** BEGIN **

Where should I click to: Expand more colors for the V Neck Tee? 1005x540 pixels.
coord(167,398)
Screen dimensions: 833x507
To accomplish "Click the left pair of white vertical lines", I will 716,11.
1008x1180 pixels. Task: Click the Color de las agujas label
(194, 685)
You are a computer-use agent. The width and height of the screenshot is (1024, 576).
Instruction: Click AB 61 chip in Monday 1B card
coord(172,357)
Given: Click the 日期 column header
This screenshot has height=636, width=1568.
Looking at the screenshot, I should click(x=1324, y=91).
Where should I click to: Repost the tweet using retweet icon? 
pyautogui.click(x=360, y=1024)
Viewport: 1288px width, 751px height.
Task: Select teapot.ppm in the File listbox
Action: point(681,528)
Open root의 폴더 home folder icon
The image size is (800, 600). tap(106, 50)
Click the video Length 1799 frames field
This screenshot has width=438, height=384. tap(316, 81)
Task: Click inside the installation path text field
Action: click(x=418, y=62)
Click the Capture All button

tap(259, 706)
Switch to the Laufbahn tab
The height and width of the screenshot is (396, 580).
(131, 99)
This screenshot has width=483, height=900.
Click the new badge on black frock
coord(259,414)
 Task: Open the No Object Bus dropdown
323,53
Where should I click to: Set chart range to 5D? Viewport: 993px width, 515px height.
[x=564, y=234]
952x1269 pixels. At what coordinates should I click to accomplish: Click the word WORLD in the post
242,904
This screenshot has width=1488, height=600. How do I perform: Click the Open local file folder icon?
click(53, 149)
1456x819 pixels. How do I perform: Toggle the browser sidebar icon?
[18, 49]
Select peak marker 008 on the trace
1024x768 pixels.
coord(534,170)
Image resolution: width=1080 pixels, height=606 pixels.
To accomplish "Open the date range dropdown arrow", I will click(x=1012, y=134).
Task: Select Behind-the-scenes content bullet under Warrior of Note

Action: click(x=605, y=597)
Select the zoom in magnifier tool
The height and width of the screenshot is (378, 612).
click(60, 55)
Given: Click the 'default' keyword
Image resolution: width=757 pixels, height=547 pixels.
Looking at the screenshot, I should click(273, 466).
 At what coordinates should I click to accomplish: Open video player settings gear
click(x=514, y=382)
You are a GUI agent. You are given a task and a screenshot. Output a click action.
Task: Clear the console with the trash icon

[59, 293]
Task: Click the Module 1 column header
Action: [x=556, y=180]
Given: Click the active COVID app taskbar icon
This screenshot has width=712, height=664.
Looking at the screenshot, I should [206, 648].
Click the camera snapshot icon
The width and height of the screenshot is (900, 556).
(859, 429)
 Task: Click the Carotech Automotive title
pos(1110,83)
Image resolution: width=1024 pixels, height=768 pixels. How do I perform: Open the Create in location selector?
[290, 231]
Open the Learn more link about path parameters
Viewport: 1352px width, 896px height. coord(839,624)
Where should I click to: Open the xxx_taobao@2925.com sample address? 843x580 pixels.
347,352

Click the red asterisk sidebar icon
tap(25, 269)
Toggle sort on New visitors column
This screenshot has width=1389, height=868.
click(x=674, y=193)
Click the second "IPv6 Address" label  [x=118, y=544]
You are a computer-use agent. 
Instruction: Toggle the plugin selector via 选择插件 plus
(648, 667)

** END **

# [WRITTEN EXERCISE]
Can you echo everything in the records from the line containing "1456x819 pixels. How" down to the line containing "coord(534,170)", both end lines included, character for character?

# [THE RESPONSE]
1456x819 pixels. How do I perform: Toggle the browser sidebar icon?
[18, 49]
Select peak marker 008 on the trace
1024x768 pixels.
coord(534,170)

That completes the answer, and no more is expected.